Legen Spielregeln doch klare Rahmenbedingungen fest, sagen im Sinne der Fairness, was erlaubt und was verboten ist, lassen dabei jedoch den Spielern und dem Trainer einen großen kreativen Raum, das Spiel erfolgreich zu gestalten. Auch Wirtschaft und Gesellschaft brauchen einen Ordnungsrahmen, um sich zum Wohle ihrer Bürger zu entwickeln.

Wie nötig ein solcher Ordnungsrahmen ist, haben die Bürger und ihre Politiker gerade während der letzten, großen Wirtschaftskrise erfahren müssen. Der Begründer der „Freiburger Schule“ Walter Eucken sagte: Ordnungspolitik dient der Schaffung und Sicherung einer „funktionsfähigen und menschenwürdigen Ordnung von Wirtschaft, Staat und Gesellschaft“.  

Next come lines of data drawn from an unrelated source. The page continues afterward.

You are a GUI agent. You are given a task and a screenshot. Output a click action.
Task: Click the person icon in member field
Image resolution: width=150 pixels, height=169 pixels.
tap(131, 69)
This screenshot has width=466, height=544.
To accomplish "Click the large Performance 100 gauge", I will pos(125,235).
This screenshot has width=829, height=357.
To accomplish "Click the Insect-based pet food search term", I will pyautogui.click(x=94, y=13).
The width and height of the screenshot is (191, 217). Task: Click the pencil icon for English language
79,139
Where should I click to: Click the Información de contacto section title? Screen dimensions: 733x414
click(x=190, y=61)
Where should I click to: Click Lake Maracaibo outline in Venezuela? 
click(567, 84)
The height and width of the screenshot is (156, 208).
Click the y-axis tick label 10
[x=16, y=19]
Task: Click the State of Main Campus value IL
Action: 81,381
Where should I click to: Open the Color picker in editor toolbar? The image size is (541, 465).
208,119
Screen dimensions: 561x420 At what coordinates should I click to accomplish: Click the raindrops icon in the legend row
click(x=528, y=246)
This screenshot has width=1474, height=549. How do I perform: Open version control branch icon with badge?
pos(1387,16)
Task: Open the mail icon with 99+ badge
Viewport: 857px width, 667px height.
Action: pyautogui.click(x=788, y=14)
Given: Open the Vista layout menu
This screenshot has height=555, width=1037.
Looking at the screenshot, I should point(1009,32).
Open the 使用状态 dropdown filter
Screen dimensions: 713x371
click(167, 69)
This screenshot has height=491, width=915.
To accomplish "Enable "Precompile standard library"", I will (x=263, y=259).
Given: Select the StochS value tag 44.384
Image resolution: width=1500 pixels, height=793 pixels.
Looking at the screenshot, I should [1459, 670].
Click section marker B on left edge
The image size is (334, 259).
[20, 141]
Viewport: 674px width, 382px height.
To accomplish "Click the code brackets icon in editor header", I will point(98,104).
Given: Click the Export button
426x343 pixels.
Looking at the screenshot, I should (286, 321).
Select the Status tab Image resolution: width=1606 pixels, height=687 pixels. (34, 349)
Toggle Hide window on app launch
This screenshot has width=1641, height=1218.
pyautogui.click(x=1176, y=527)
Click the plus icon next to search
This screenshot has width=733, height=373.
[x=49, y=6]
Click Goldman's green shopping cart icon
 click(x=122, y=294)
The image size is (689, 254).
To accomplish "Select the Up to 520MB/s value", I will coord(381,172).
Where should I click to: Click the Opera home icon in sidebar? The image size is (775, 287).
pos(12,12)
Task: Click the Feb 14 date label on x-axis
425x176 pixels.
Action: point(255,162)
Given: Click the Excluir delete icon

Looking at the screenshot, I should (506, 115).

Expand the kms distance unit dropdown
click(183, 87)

Diese Notwendigkeit erkennend, hat es sich der Aktionskreis Freiburger Schule – Initiative für Ordnungspolitik e.V.  zur Aufgabe gemacht, die herausragende Bedeutung der Ordnungspolitik in das öffentliche Interesse zu befördern. Das geschieht auf  vielfältige Art und Weise – durch Vorträge, Symposien sowie Veröffentlichungen von Beiträgen und  Informationsbroschüren.
Unser Brevier „ORDNUNGSPOLITIK - WOZU?“ soll kurz und knapp einen ersten Überblick über ordnungspolitisches Denken in verschiedenen Bereichen der aktuellen Wirtschaftspolitik erlauben.

Wir danken den Autoren dieses Breviers, Prof. Dr. Hans-Jürgen Schlösser und Dr. Michael Schuhen vom Zentrum für Ökonomische Bildung in Siegen (ZÖBIS) sowie PD Dr. Michael Wohlgemuth vom Walter-Eucken-Institut für die vorliegende Arbeit.